What is expected. Write out all the data verbatim. Skip images.

Task material.
....

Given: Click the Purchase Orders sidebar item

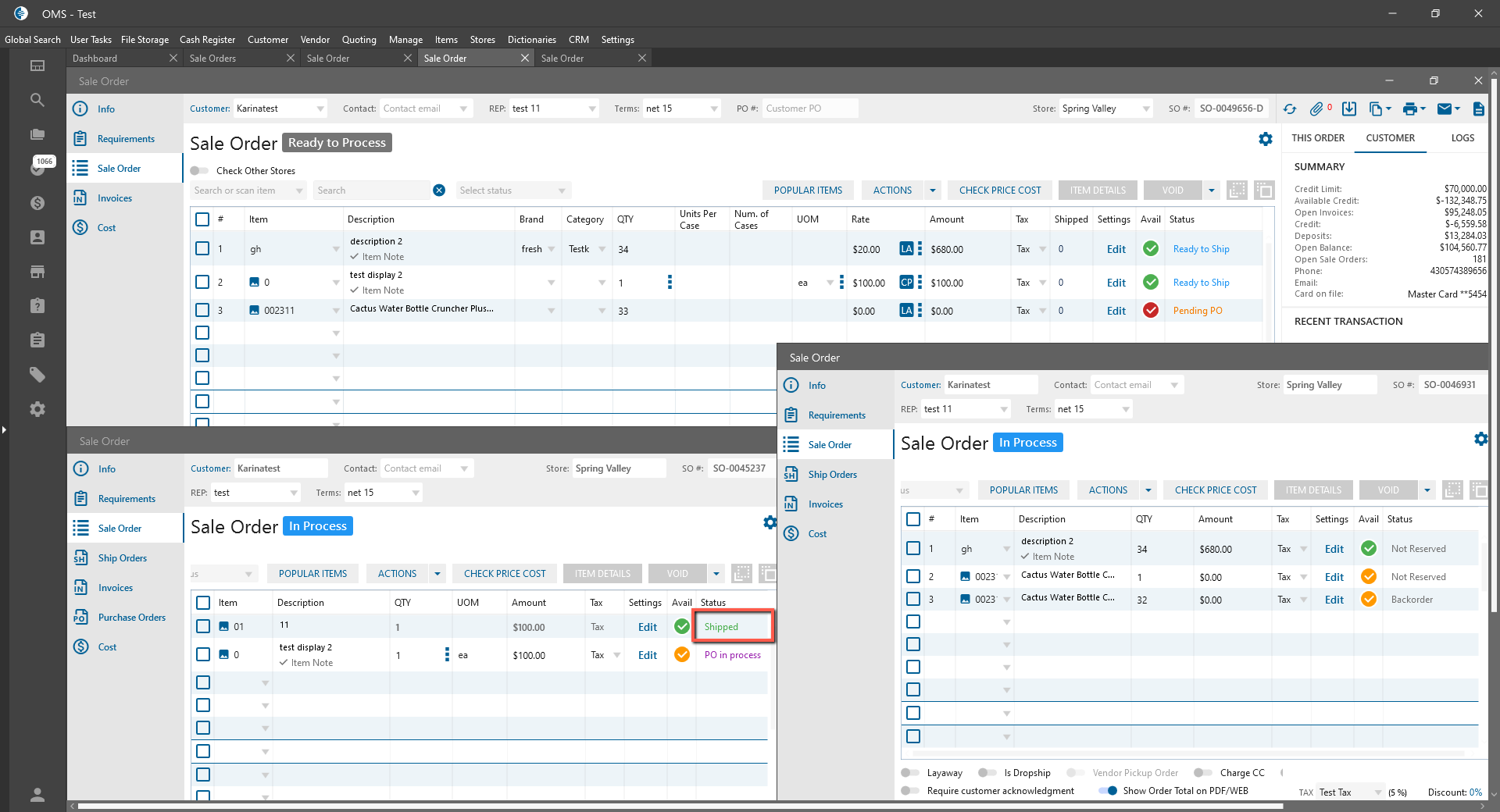Looking at the screenshot, I should [x=132, y=618].
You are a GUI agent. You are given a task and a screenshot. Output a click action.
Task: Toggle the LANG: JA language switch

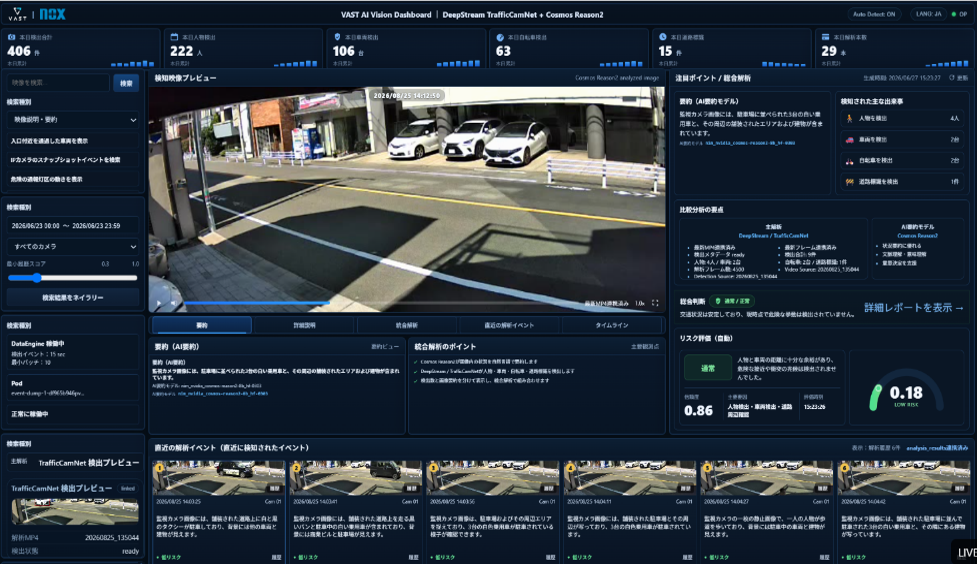click(x=928, y=14)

....

Exercise answer.
Given: Click the Purchase Orders sidebar item

Looking at the screenshot, I should [x=132, y=618].
You are a GUI agent. You are given a task and a screenshot. Output a click action.
Task: Toggle the LANG: JA language switch

click(x=928, y=14)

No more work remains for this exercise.